BlackBerry is a hybrid mobile phone and palm-sized computer, specialized in e-mailing and personal scheduling. First introduced in 1997, it has become an essential tool for businesspeople around the world because of its ability to receive e-mails real-time. RIM says that there are more than 14 million subscribers in the world.
Korea is one of few countries where it is not available, partly because it did not meet a technical specification imposed by the government, which was set up in favor of domestic phone makers such as Samsung Electronics and LG Electronics.
In addition, local mobile operators had little incentive to introduce the BlackBerry here as the need for mobile e-mailing was not very high, as the country has Internet access on every other corner of the street in the form of Internet cafes and public PCs.
The sudden change of the government's attitude came as the KCC is to play host to the OECD Ministerial Meeting on the Future Internet Economy, where 47 ministers and dozens of influential business figures will visit Seoul. Balsillie is designated as a panel member for a round-table session.

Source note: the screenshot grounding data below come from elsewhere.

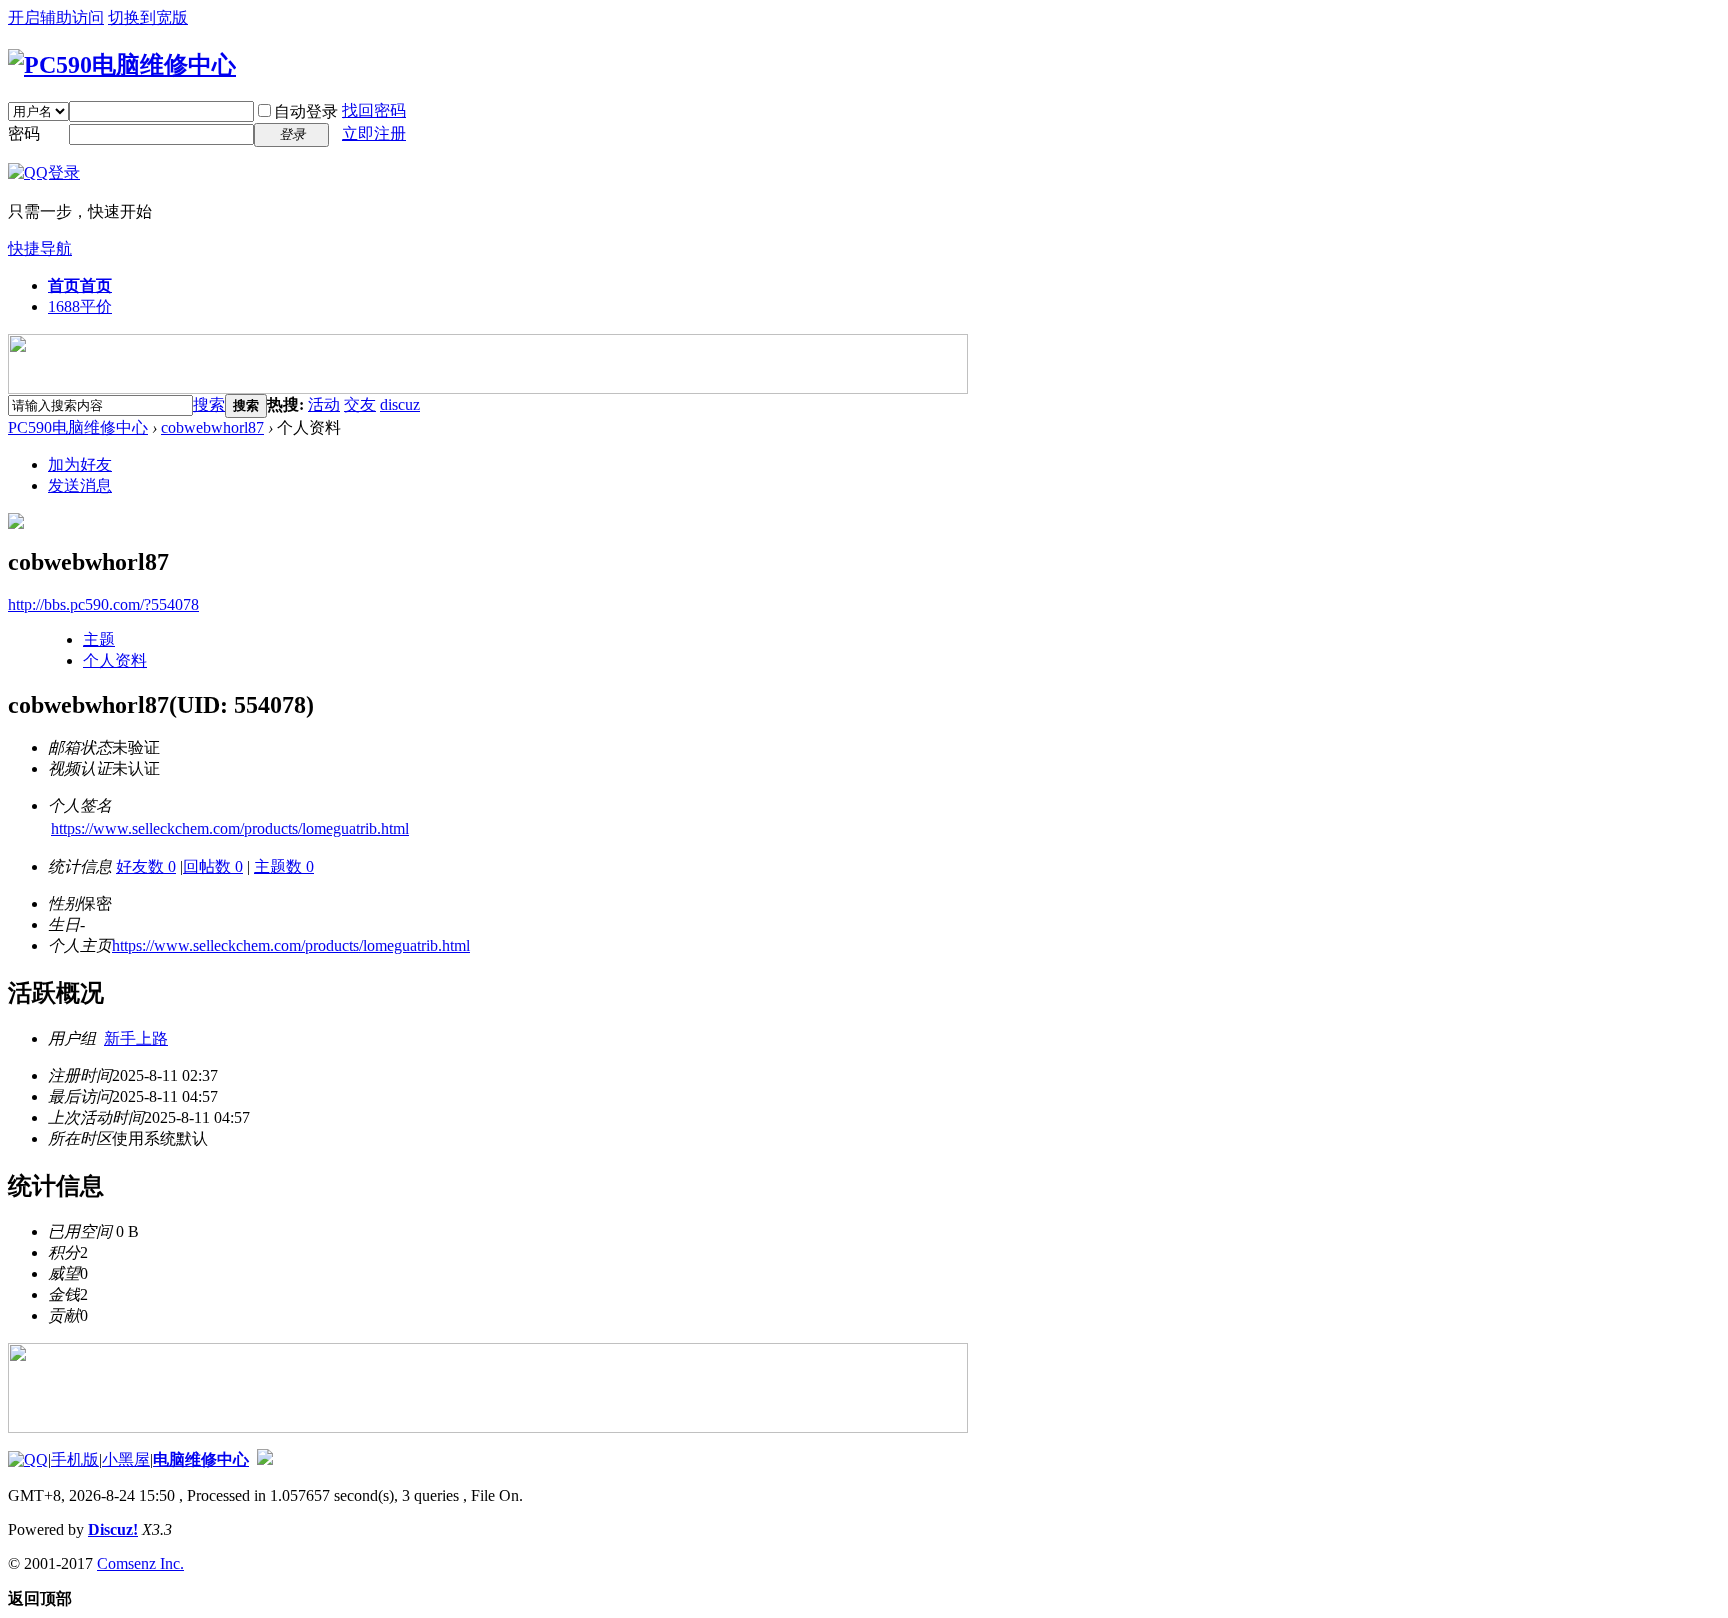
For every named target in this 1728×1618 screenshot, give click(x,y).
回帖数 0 (213, 866)
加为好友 (80, 464)
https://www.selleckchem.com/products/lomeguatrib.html (230, 828)
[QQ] (28, 1459)
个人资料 (115, 660)
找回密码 (374, 110)
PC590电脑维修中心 (78, 427)
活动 (324, 404)
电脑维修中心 (201, 1459)
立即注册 (374, 133)
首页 (80, 285)
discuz (400, 404)
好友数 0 (146, 866)
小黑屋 (126, 1459)
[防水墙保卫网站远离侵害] (265, 1459)
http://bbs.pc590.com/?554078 (103, 604)
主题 (99, 639)
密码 (24, 133)
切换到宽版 (148, 17)
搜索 (209, 404)
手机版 (75, 1459)
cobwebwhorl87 (212, 427)
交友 (360, 404)
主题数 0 (284, 866)
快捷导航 (40, 248)
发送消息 (80, 485)
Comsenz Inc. (140, 1563)
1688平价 (80, 306)
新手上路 (136, 1038)
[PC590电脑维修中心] (122, 65)
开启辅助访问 (56, 17)
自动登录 (306, 111)
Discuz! (113, 1529)
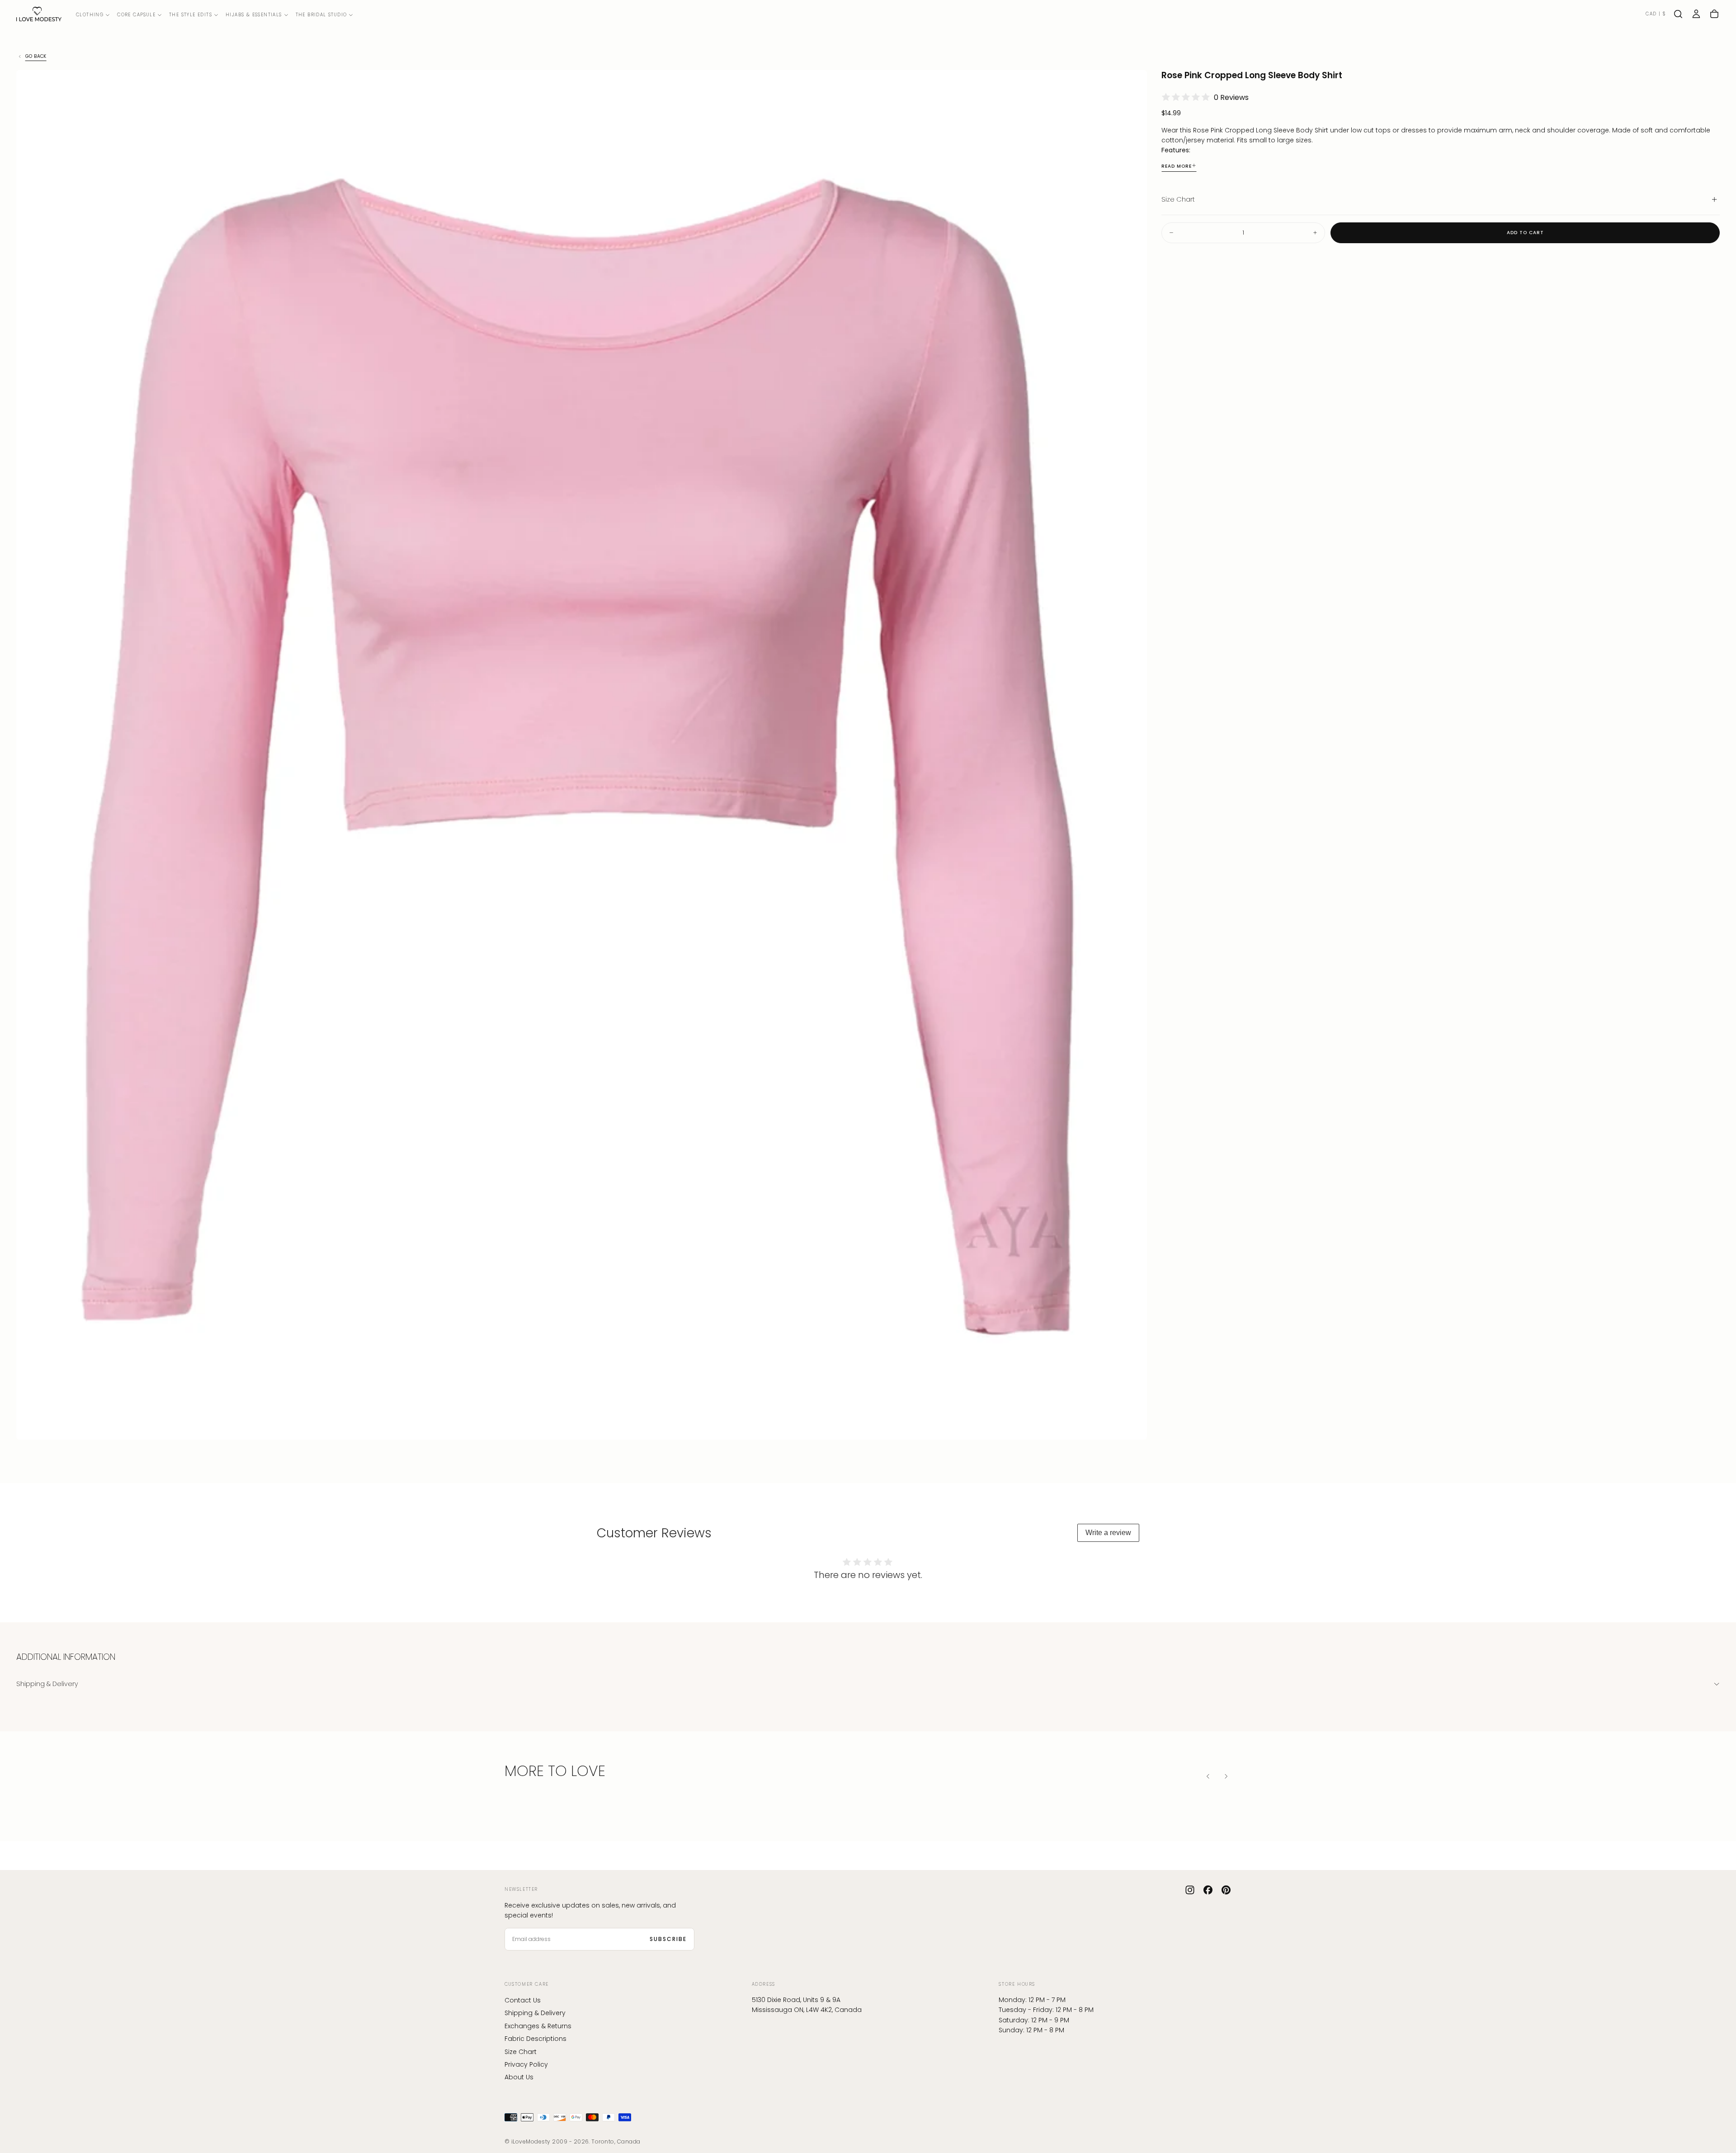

The KCC forces mobile phones to carry a Korean-made software standard called WIPI (Wireless Internet Platform for Interoperability). This time, it bent the rule on behalf of BlackBerry by categorizing it as a PDA (personal digital assistant), not as a mobile phone.
BlackBerry is frequently sold in business-to-business deals in other countries, packaged with corporate e-mail servers. Such practices are very rare in Korean firms and companies usually do not issue phones to their employees.